Why are rents so high in NYC? Rent control certainly helps and it's going to get even better!


How to Kill New York’s Rental Housing Market

Albany’s Good Cause Eviction proposal is universal rent control.

By The Editorial Board, WSJ

April 1, 2024


Residential apartment buildings in New York City. PHOTO: GETTY IMAGES

You have to marvel at the enlightened economic thinking of New York politicians. Gov. Kathy Hochul and her Legislature are hashing out a deal as part of the state budget that would impose universal rent control while creating tax breaks for housing developers. Increase disincentives for investment, and then layer on subsidies. Genius.


Rents in New York City have soared in recent years even more than inflation. The average monthly rent in Manhattan for market-rate apartments last year was roughly $5,300, about 30% higher than in 2021. Progressives accuse landlords of price-gouging, though their 2019 rent-stabilization law is a major culprit.


Democrats are now pushing so-called Good Cause Eviction standards that would establish a de facto cap on rent increases in what are now market-rate apartments. They want to classify rent increases that exceed 3% or 1.5 times the consumer-price index, whichever is higher, as “unreasonable.” Landlords couldn’t evict tenants who refuse to pay more.


If maintenance costs and insurance premiums increase more than the cap—as they have in recent years—landlords would have to spend thousands of dollars in legal costs to justify rent increases to local housing courts, which could take months. Even if they prevail, it could take a year or more to evict a tenant.

* [Goal]
Can you retype the rent control editorial from "Residential apartment buildings" to "on subsidies. Genius."?

* [Supplied data]

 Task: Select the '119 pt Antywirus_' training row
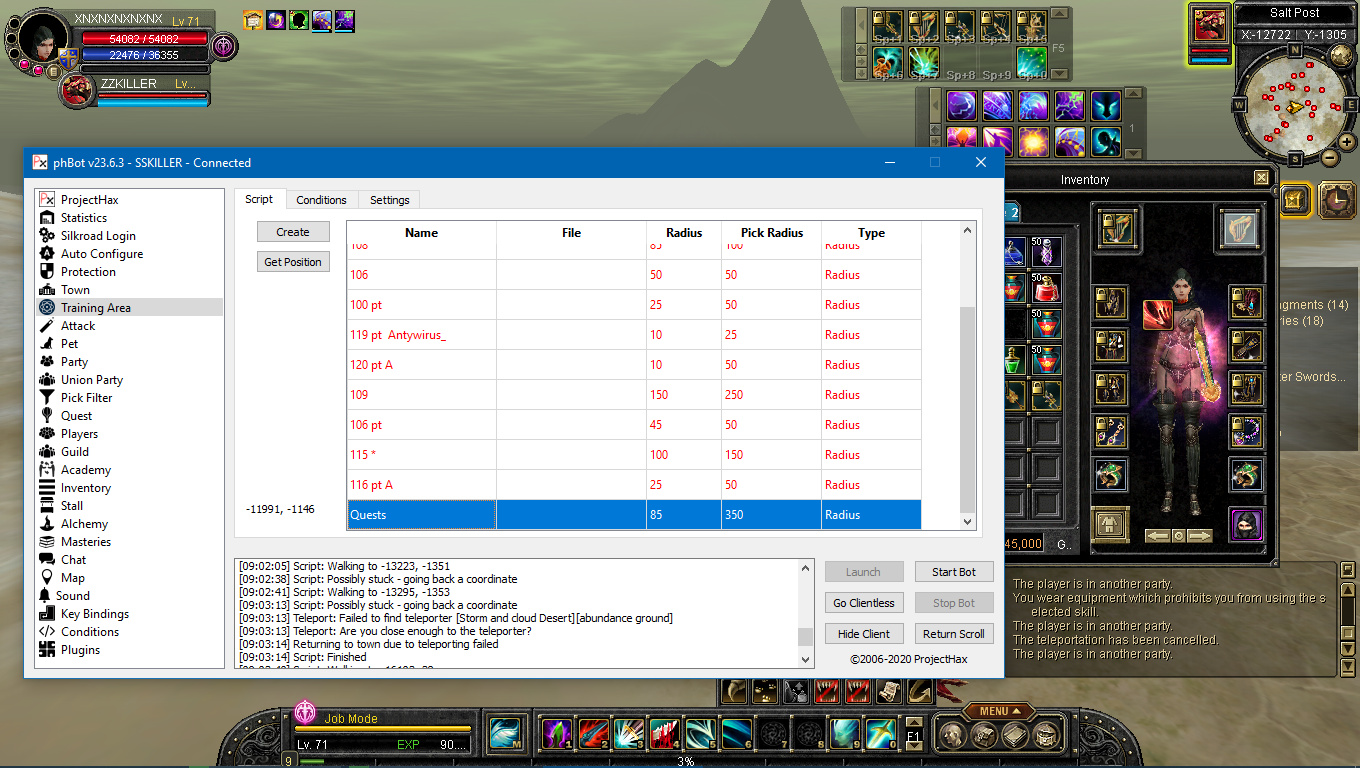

* [Task answer]
Residential apartment buildings in New York City. PHOTO: GETTY IMAGES

You have to marvel at the enlightened economic thinking of New York politicians. Gov. Kathy Hochul and her Legislature are hashing out a deal as part of the state budget that would impose universal rent control while creating tax breaks for housing developers. Increase disincentives for investment, and then layer on subsidies. Genius.